* EXTRACTED ENTRIES

"""

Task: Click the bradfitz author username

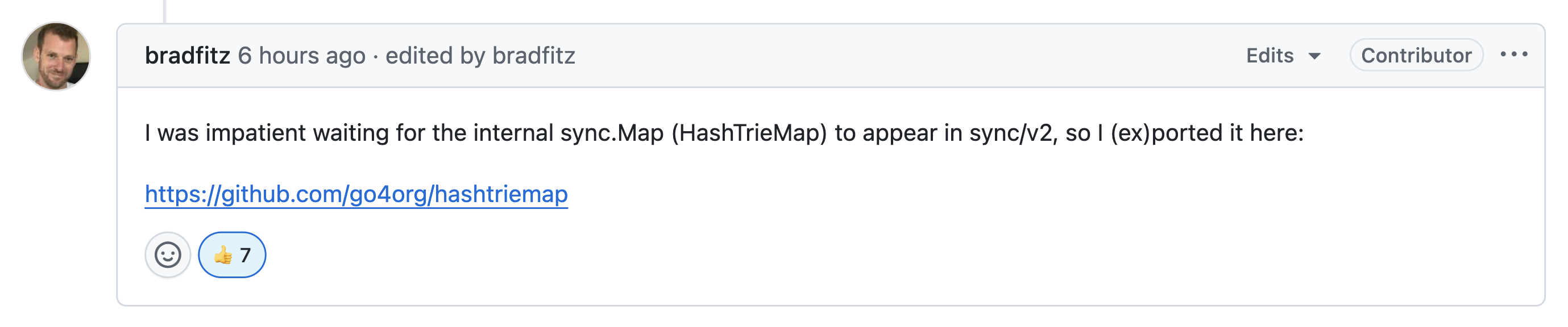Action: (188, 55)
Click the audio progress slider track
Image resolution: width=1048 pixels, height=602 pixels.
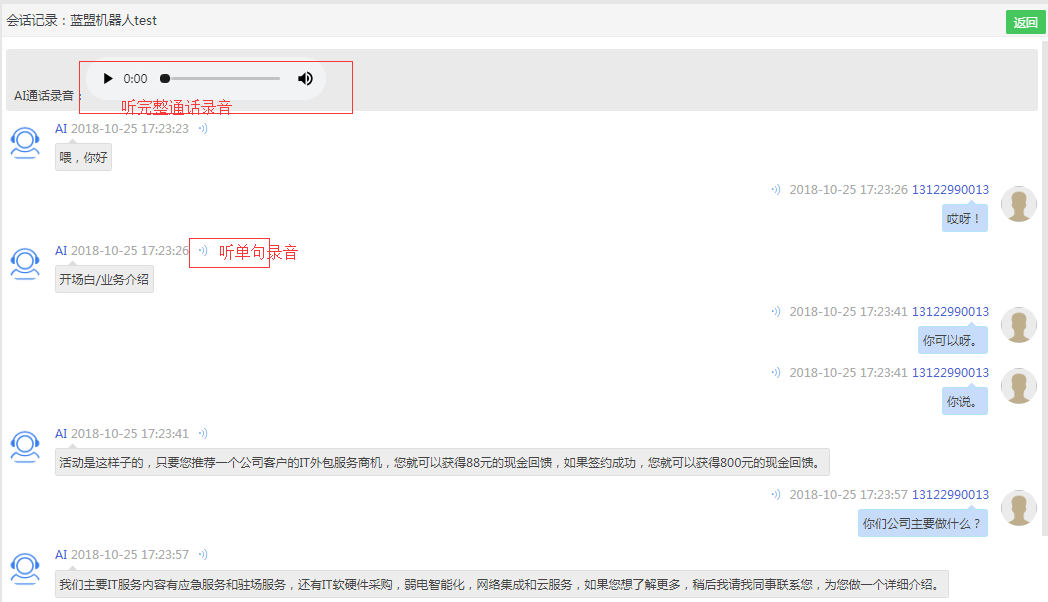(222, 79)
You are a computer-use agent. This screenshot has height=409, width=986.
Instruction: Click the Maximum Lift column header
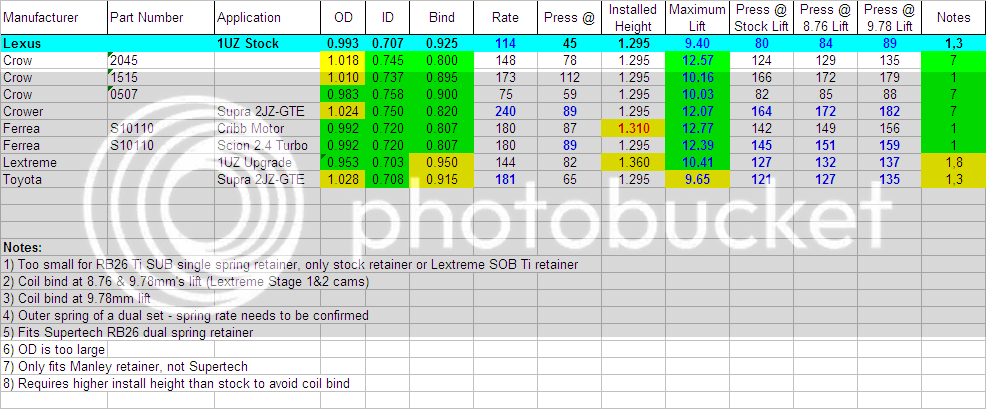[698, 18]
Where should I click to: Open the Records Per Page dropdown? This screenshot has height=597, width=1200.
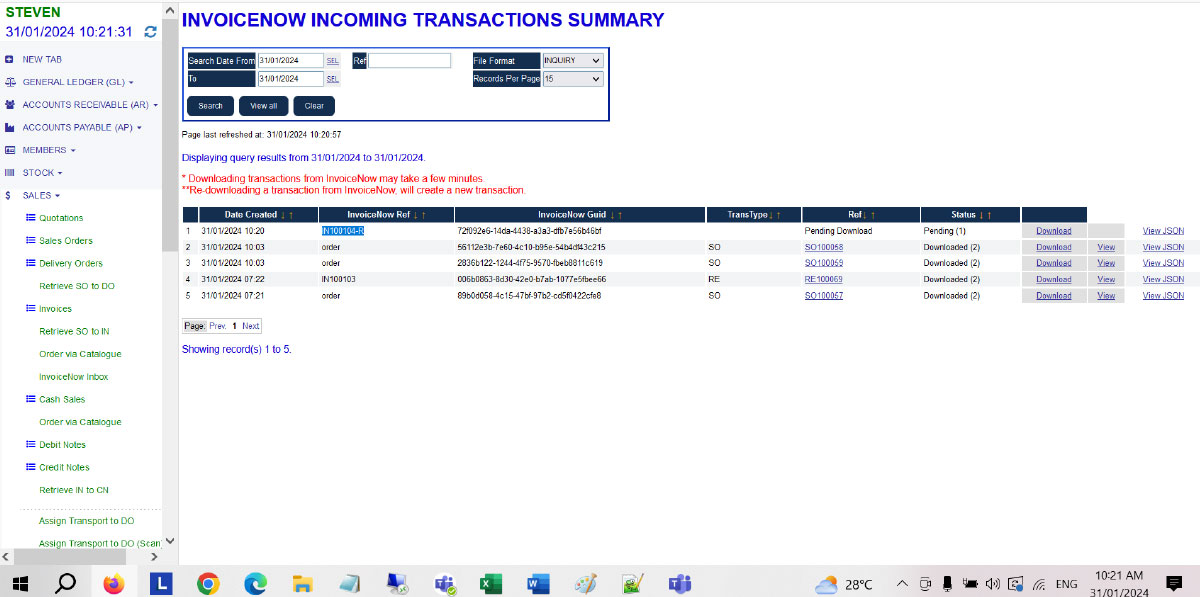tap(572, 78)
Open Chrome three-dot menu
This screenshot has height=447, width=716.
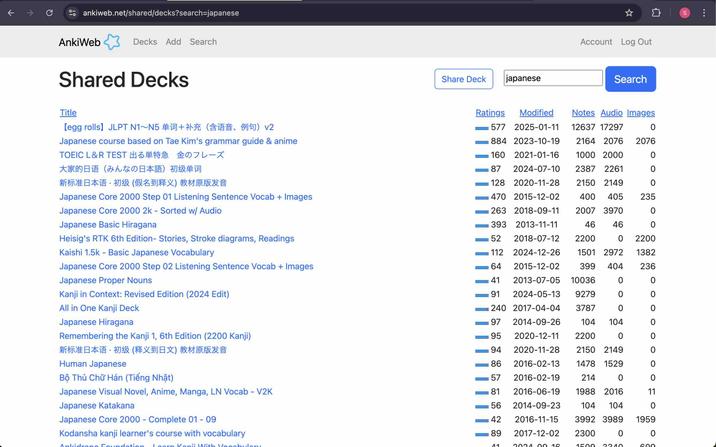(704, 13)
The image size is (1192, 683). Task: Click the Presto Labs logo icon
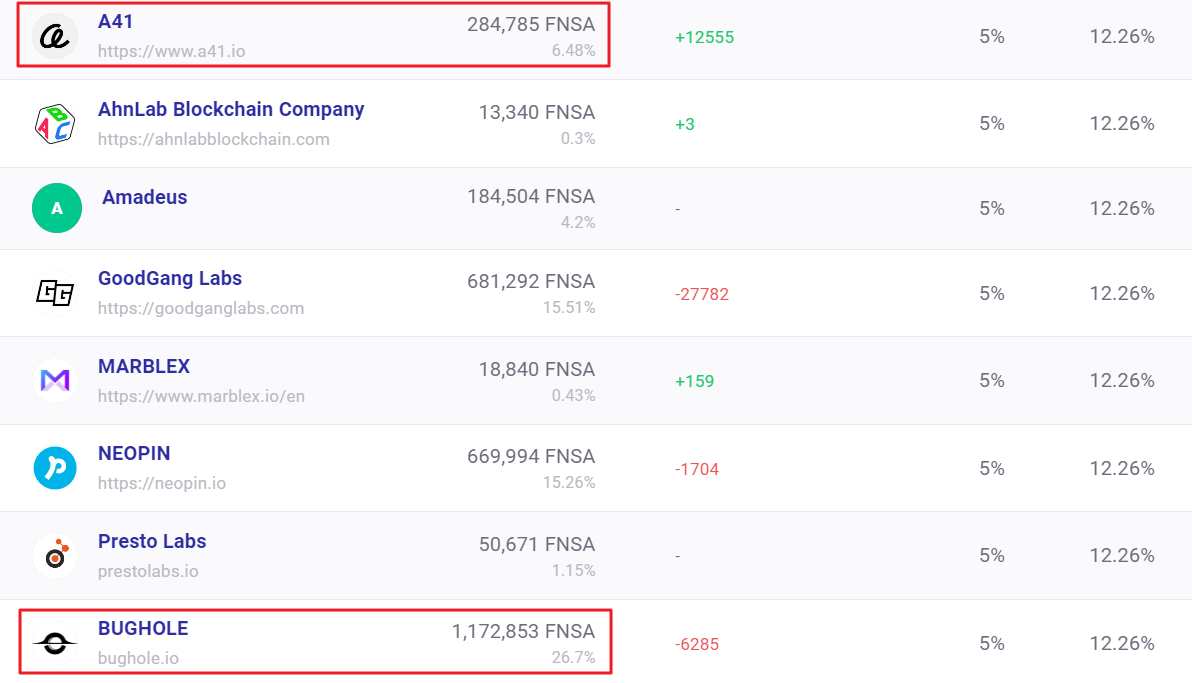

"""

* TASK DETAILS
Restate the entries verbatim, without pictures.

* EXERCISE SOLUTION
Task: Click the bradfitz author username

Action: (188, 55)
Click the audio progress slider track
Image resolution: width=1048 pixels, height=602 pixels.
(222, 79)
You are a computer-use agent. This screenshot has height=409, width=986.
Instruction: Click the Maximum Lift column header
[698, 18]
Where should I click to: Open the Records Per Page dropdown? This screenshot has height=597, width=1200.
tap(572, 78)
Open Chrome three-dot menu
This screenshot has height=447, width=716.
(704, 13)
The image size is (1192, 683). Task: Click the Presto Labs logo icon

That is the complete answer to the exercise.